Accusé d'avoir fermé les yeux sur une fraude fiscale présumée de la femme la plus riche de France, Liliane Bettencourt, le ministre des Affaires sociales a reçu le soutien du chef de l'État qui affirme ne "rien avoir à lui reprocher".
AFP - Le président Nicolas Sarkozy a pris samedi la défense de son ministre Eric Woerth, en position délicate depuis les révélations sur la situation fiscale de la femme la plus riche de France, Liliane Bettencourt, et de son ami François-Marie Banier.
"Le président de la République n'a strictement rien à reprocher à Eric Woerth. On ne peut rien lui reprocher. C'est un excellent ministre", a-t-on déclaré à l'Elysée, interrogé par l'AFP.
Fragilisé par la découverte d'enregistrements clandestins réalisés au domicile de Mme Bettencourt, l'ex-ministre du Budget, qui récuse tout conflit d'intérêt, s'est défendu vendredi d'avoir donné une instruction "de quelque nature que ce soit" pour éviter un contrôle fiscal à l'héritière de L'Oréal.
Du même coup, il a révélé avoir autorisé en 2009 un contrôle fiscal de M. Banier. Un redressement a été notifié à l'artiste qui l'a "accepté et réglé", a indiqué samedi à l'AFP son avocat Me Hervé Témime, affirmant qu'il concernait des dons "à des amis proches", "sans aucun lien avec des avoirs à l'étranger ou avec la procédure en cours" pour abus de faiblesse engagée par la fille de la milliardaire.
Le photographe doit être jugé dans ce dossier à partir de jeudi à Nanterre pour des centaines de millions d'euros de dons que lui a consentis l'héritière de L'Oréal dans les années 1990 à 2000.
C'est en lien avec cette enquête que le parquet des Hauts-de-Seine a saisi le 9 janvier 2009 l'administration fiscale "de la procédure suivie à l’encontre de François-Marie Banier et tous autres", lui transmettant "l’intégralité des éléments de la procédure et des scellés", selon le procureur de Nanterre, Philippe Courroye.
"Une chose est ce dossier (le dossier fiscal de M. Banier, ndlr), une autre est le comportement fiscal de Mme Bettencourt", a-t-on fait valoir à l'Elysée, en insistant sur le fait que "jamais aucun procureur n'avait saisi (l'administration fiscale) du dossier de Mme Bettencourt".

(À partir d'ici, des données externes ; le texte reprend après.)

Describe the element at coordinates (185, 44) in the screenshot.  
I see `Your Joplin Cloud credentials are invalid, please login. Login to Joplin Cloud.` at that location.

Depuis la révélation d'enregistrements piratés de conversations entre Mme Bettencourt et son entourage, Eric Woerth est visé par des accusations de conflit d'intérêt qu'il conteste. Ces écoutes mettent au jour des opérations pour échapper au fisc, mais aussi des immixtions de l'Elysée dans la procédure judiciaire et des liens troubles entre la milliardaire et le couple Woerth.
Salariée depuis 2007 de la société qui gère la fortune Bettencourt, l'épouse du ministre du Travail, Florence Woerth, a annoncé qu'elle allait en démissionner.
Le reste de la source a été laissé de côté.